Materials provided:
################

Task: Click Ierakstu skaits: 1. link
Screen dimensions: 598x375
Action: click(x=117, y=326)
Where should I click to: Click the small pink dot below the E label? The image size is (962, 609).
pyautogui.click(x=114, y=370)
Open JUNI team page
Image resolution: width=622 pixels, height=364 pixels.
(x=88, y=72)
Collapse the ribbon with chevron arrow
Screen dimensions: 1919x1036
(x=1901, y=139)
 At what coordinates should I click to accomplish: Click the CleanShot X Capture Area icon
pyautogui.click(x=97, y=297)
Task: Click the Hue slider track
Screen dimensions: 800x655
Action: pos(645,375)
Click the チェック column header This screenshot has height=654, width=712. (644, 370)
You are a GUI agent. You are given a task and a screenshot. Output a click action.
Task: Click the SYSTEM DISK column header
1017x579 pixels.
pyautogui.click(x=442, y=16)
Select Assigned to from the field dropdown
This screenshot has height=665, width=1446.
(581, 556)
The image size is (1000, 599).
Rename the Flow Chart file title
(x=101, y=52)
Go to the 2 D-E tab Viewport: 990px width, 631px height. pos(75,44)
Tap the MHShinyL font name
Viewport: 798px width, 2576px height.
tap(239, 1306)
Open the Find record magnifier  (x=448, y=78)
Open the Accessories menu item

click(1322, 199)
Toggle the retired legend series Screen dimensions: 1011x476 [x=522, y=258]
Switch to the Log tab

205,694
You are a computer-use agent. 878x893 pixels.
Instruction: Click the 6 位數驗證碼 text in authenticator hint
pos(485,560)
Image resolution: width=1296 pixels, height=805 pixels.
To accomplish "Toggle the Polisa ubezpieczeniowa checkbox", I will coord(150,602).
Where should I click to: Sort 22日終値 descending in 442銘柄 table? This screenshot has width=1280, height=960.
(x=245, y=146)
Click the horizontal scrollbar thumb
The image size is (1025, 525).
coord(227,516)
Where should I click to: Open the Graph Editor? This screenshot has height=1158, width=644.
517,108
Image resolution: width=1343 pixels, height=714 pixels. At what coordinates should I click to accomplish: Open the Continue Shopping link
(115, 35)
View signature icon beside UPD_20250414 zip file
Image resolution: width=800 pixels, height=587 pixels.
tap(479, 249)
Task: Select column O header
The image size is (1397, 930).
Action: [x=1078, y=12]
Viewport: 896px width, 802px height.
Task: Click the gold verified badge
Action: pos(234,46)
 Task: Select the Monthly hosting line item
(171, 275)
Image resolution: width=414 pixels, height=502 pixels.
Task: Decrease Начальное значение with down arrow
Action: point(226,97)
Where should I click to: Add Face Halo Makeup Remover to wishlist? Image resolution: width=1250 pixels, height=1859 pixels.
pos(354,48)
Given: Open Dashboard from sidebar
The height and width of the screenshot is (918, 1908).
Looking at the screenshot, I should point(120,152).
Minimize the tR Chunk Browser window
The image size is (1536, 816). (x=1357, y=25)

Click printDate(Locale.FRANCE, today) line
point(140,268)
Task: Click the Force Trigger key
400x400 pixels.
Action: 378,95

################

About this exercise: In the answer, restate word for word each line from the one with "Click printDate(Locale.FRANCE, today) line" through the end of the material above.

Answer section:
Click printDate(Locale.FRANCE, today) line
point(140,268)
Task: Click the Force Trigger key
400x400 pixels.
Action: 378,95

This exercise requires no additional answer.